Tragedies like these spurred a group of Dalit professionals and students to help create awareness. The group also aims to set up a round-the-clock helpline to foster awareness among the students that suicide is never an option—not even as a last resort. Anoop Kumar, an advocate and activist who leads the group, is meeting with the parents of the students who committed suicide. He explains, “We are not doing this to get compensation. This is an awareness campaign that will help people deal with the situation. Parents can come and use this platform to talk to various authorities and check on the situation before it gets worse.”
The authorities, too, have taken some interest. Both the home ministry and the ministry of social justice and empowerment have given verbal assurances that they will look into the matter and say an inquiry may be ordered soon—though nothing has happened as yet. The director of the Indian Institute of Dalit studies, Rajendra P. Mamgain, says, “The long history of such incidents have shown that this is a very real problem. Sensitivity is required at every level and students need to be included in the activities of the institutes they are associated with.
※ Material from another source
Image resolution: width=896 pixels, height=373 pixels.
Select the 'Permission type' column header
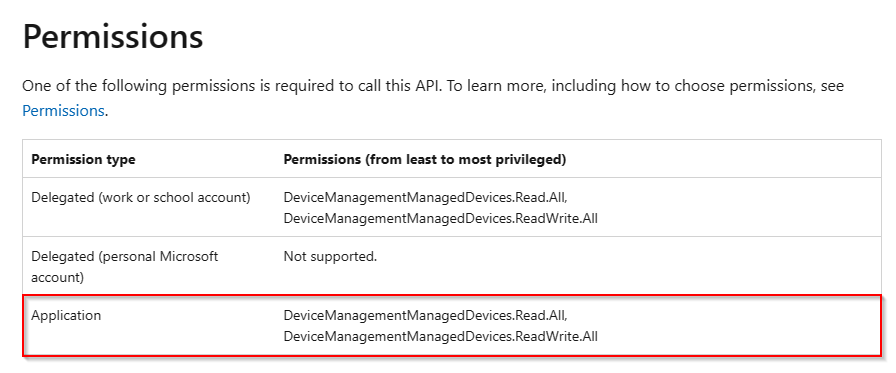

Their confidence goes down when they are being left out. The ‘mainstream’ students have to understand that their attitude can contribute to bettering the social fabric. We all have to work towards fostering a positive attitude among Dalit students.”
Narendra Jhadav, a member of the planning commission and an activist who has long been working towards bringing the OBCs into—and feel like they are a part of—the mainstream, says, “Integration is required and institutes have to, through their governing bodies, create social environments in which the students don’t feel left out. This is needed at each step. The situation needs to be looked into and addressed.” By spotlighting such incidents, some of which are in court, the activists hope to douse the fires of prejudice raging on Indian campuses. If the list of Dalit student suicides is to stop growing, admitting the problem is the first step to solving it.